H., sulla spinta delle necessita' legate al confronto tra la tradizione
culturale che ha portato alla fisica moderna e culture diverse, si
propone, nel libro, di "discutere queste idee della fisica moderna in un
linguaggio non troppo tecnico, per studiare le loro conseguenze
filosofiche, e confrontarle con quelle della tradizione classica."
(discutere in linguaggio non troppo tecnico... uhm... che stia cercando
di fare divulgazione ? pero' Omega non concorda, e Omega e' uomo che
conosce tante cose...)
Pertanto H. parte da una descrizione storica dello sviluppo della teoria
dei quanta, ritenendo che e' li' che sono avvenuti i cambiamenti piu'
radicali circa il concetto di realta'.
A questo sviluppo storico sono dedicati i due capitoli successivi.
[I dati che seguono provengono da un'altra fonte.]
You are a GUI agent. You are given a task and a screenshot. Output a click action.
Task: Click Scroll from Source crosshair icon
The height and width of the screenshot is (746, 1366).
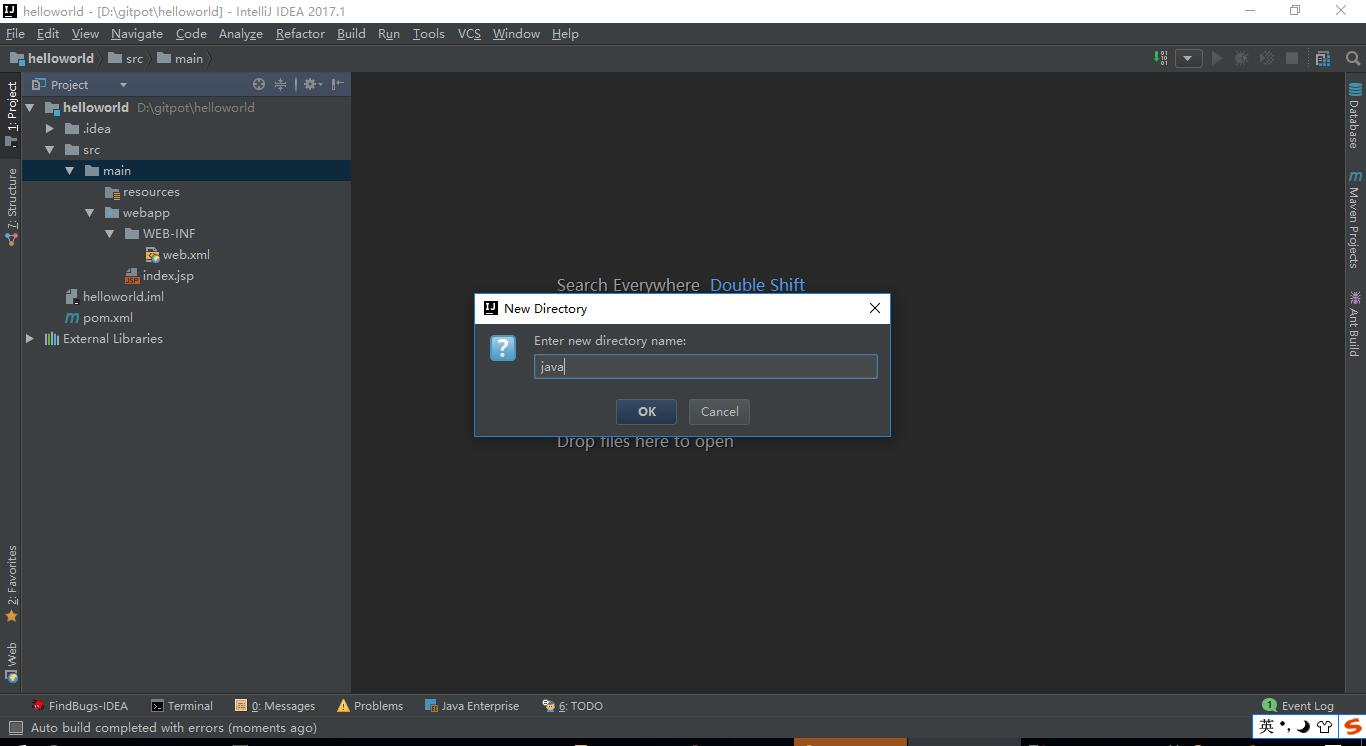click(x=259, y=85)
La descrizione e' decisamente divulgativa con gradevoli notazioni
biografiche. Non e' pero' assolutamente ne' una descrizione da addetti
ai lavori di quanto avvenne nei primi trenta anni del secolo scorso in
Fisica, ne' un lavoro specialistico ( e neanche particolarmente critico)
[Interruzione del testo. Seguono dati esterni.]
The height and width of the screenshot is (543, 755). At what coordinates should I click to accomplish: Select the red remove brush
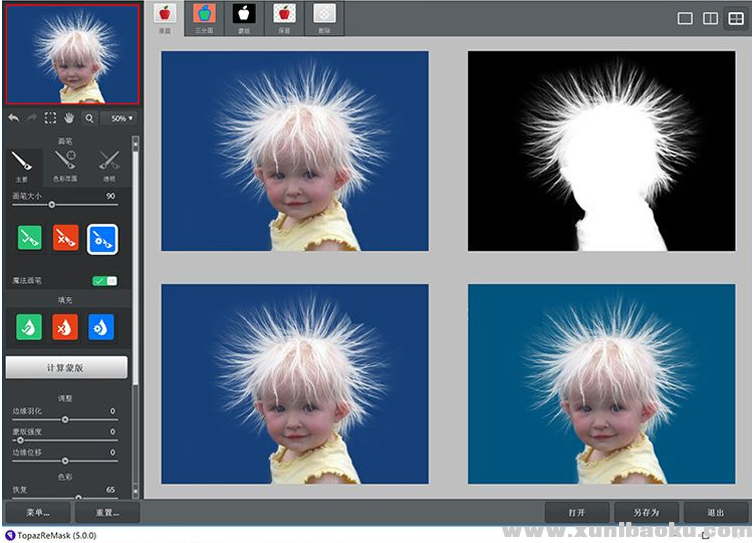[65, 238]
di storia della scienza. Sul fronte Fisica siamo a livelli di
divulgazione del genere di quella di altri "padri fondatori", come
Gamow. Molto lontani da opere piu' specialistiche come quella di Max Jammer.
Dove la descrizione risulta oggi datata (e quindi interessante sul piano
storico ma poco illuminante per chi sia interessato ad avere
informazioni aggiornate) o al limite dell' ingiustificato e' in alcune
osservazioni che H. scrive e che, comprensibili sul piano
storico/personale, sono o poco interessanti per chi abbia studiato la MQ
negi ultimi decenni (il famoso principio di complementarita' di Bohr e'
ormai considerato un pezzo da museo, ci si e' convinti che le categorie
di onda e particella secondo la fisica classica non si applicano tout
court al mondo microscopico e cercare di voler forzare la realta'
sperimentale nel letto di Procuste di concetti non giustificabili non ha
senso e basta). Al limite dell' ingiustificato (secondo me, "oltre" quel
limite) affermazioni apodittiche del tipo "L' onda di probabilita' ...
significa qualcosa di piu'... essa significa una tendenza verso qualche
cosa.". Collegandola al concetto di "potenza della filosofia di Aristotele.
Anche l' uso disinvolto che fa delle "onde di materia" lascia in piu'
punti perplessi, leggendo con il background culturale di un fisico
contemporaneo. Per ragioni umane si capisce anche che la descrizione che
da' del principio di indeterminazione non sia molto diversa da quanto
aveva fatto negli anni '30, anche se un po' d' acqua era passata sotto i
ponti. Col risultato che da' per scontata l' equivalenza tra
formulazione statistica dello stesso e analisi dell' interferenza tra
misure sullo stesso sistema. Gia' nel 1958 mi sarei aspettato quacosa di
piu'.
Seguono due capitoli in cui H. cerca di collegare la visione moderna con
antiche idee filosofiche. Sia l' esposizione della scuola milesia, sia
le analogie tra ricerca dell' arche' e fisica contemporanea non sono
particolarmente originali e neanche particolarmente critiche. Sulla
scula di Mileto un buon manuale di filosofia da' maggiori informazioni.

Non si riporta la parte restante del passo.